Do you love Hannah Howell’s Scottish romances? If so, you will be thrilled to hear Highland Bride, originally released in 2002, is being re-released in August. It has a new cover, but is filled with the tasty goodness of the Murrays’ Highland series.
This book is a classic romance set in Scotland. There is no deep story line or mystery to figure out, but there is something to be said about a good, old-fashioned, girl is coerced into marrying boy, and falls in love type of story. That’s what this is.
Highland Bride is part of a series, but it reads as a stand alone. The heroine, Gillyanne, is loveable and giving. She is intelligent and willing to risk herself for others. She doesn’t go out of her way to find trouble, but as the mistress in a home that has not had a “real” mistress in years; not since almost all of the men were killed in a battle. Connor, the hero, wears a hard facade. He had to in order to assure his family survived the devastation of a feud which killed his family. Now, he has a chance at love but he might miss it because he doesn’t know how to show his feelings.

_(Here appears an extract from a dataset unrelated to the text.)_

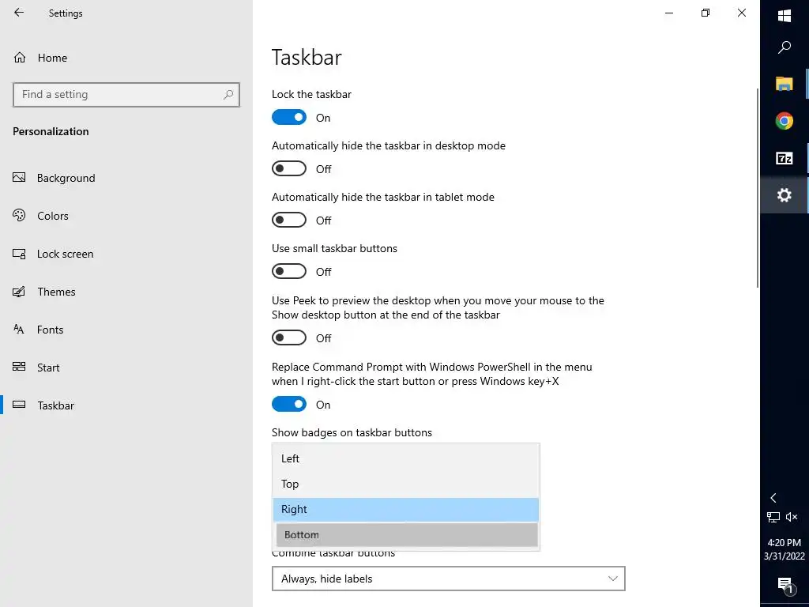
Task: Open the taskbar search icon
Action: pyautogui.click(x=785, y=47)
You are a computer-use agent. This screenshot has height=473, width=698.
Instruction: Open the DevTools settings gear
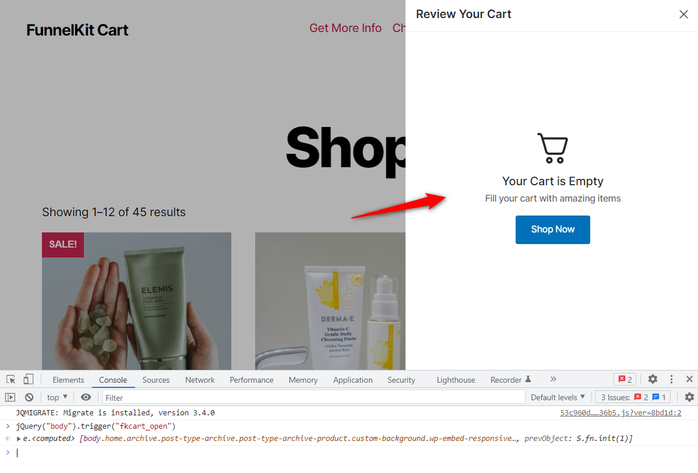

Lately it seems like I haven’t loved both the main characters in the books I read. That is not true with Highland Bride. I loved how Gilly was spirited without being TSTL. I enjoyed reading about Connor’s misconceptions and watching them change as Gilly taught him the correct ways to do things. He didn’t fight. He understood she had something to offer in the relationship and gladly accepted her aid.
In the end I’m so very glad I read Highland Bride. It’s a comfort book for me. It’s right up there with Garwood’s old, Scottish romances. It’s not as funny, but I smiled as I read the book. It made me happy and I’ll be rereading it often over the years.